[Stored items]
+-------+
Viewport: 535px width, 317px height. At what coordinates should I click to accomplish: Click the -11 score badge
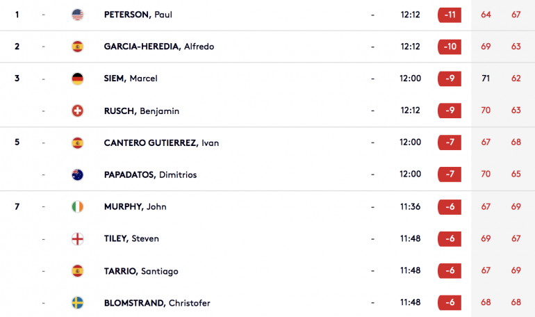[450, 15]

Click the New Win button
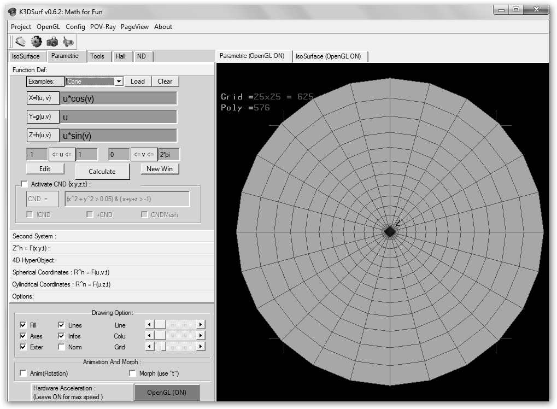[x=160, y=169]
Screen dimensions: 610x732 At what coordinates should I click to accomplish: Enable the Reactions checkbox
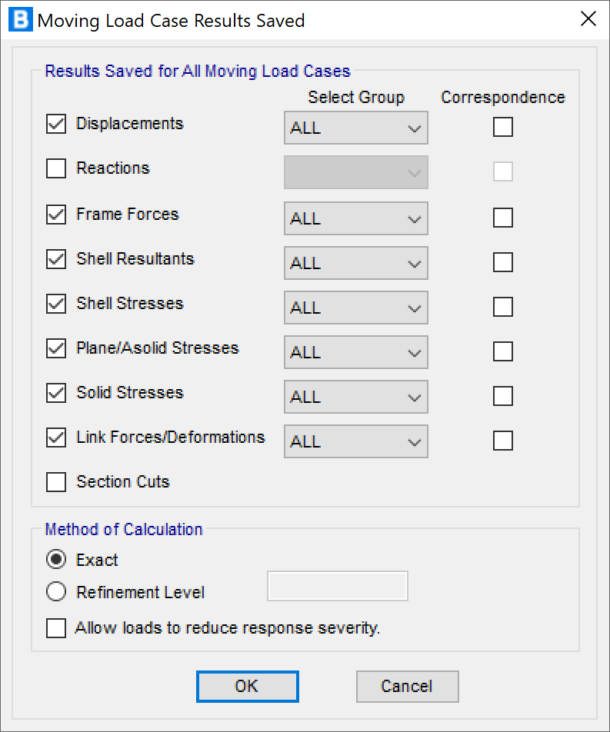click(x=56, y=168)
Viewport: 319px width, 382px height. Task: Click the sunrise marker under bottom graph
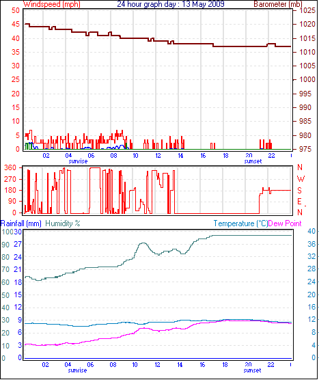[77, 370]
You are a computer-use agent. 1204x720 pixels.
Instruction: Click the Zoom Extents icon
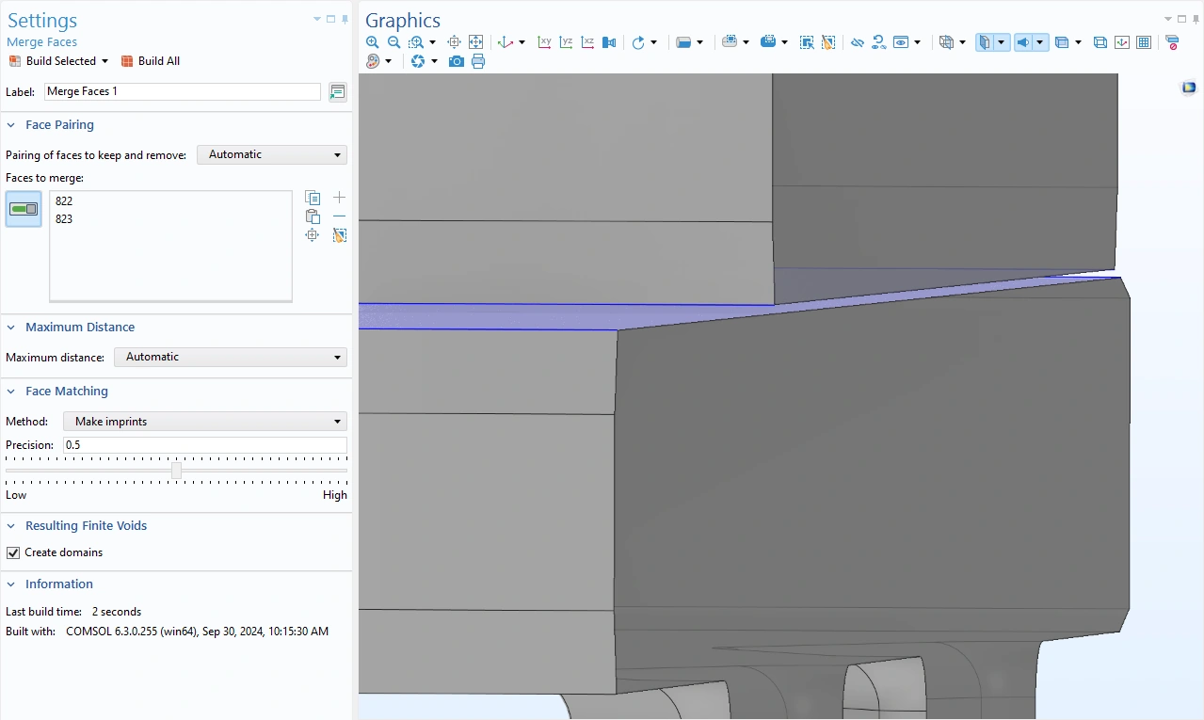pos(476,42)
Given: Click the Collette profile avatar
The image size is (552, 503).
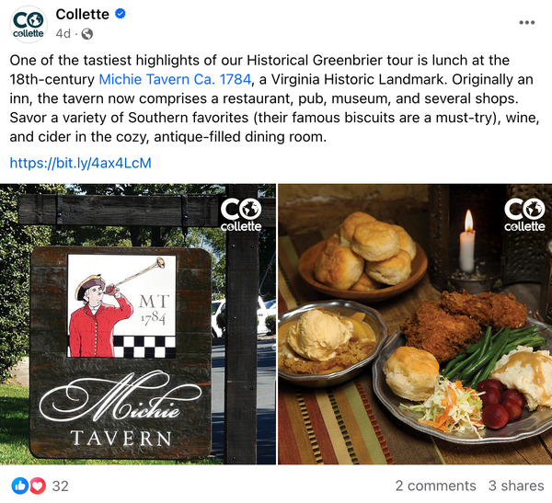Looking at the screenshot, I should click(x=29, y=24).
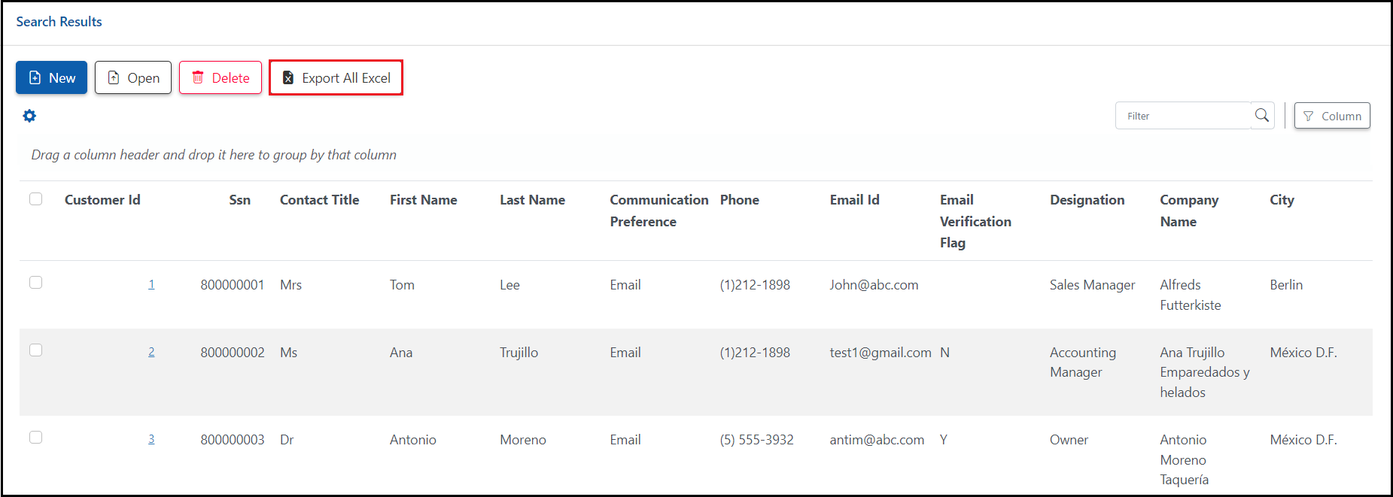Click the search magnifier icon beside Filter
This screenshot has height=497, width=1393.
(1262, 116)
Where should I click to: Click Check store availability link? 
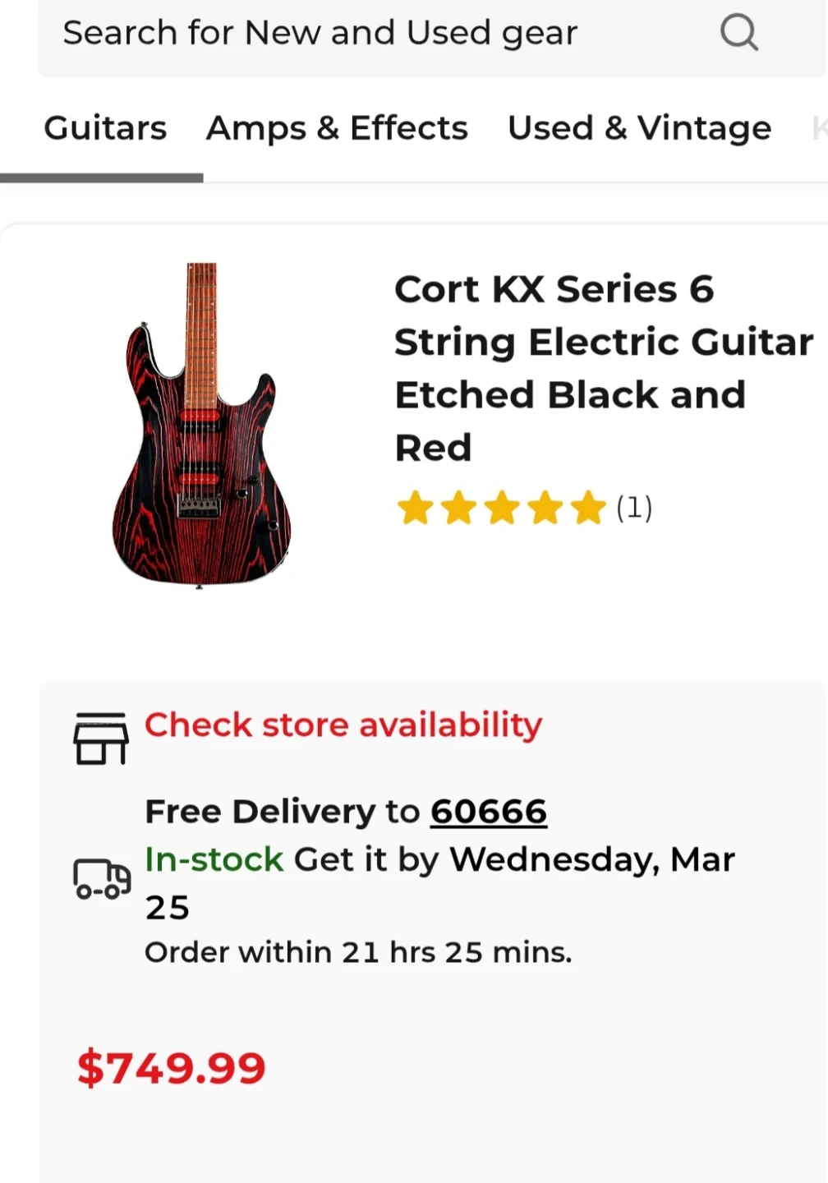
+-------+
WHAT YOU WILL DO: Go through the lines above and write each one out verbatim, skipping the pictures.

TASK ANSWER:
Viewport: 535px width, 317px height. At what coordinates should I click to accomplish: Click the -11 score badge
[450, 15]

Click the New Win button
[x=160, y=169]
Screen dimensions: 610x732 At what coordinates should I click to accomplish: Enable the Reactions checkbox
click(x=56, y=168)
Viewport: 319px width, 382px height. Task: Click the sunrise marker under bottom graph
[77, 370]
You are a computer-use agent. 1204x720 pixels.
Instruction: Click the Zoom Extents icon
pos(476,42)
Given: Click the Collette profile avatar
The image size is (552, 503).
Looking at the screenshot, I should click(x=29, y=24).
Click the search magnifier icon beside Filter
This screenshot has height=497, width=1393.
(1262, 116)
Where should I click to: Click Check store availability link? 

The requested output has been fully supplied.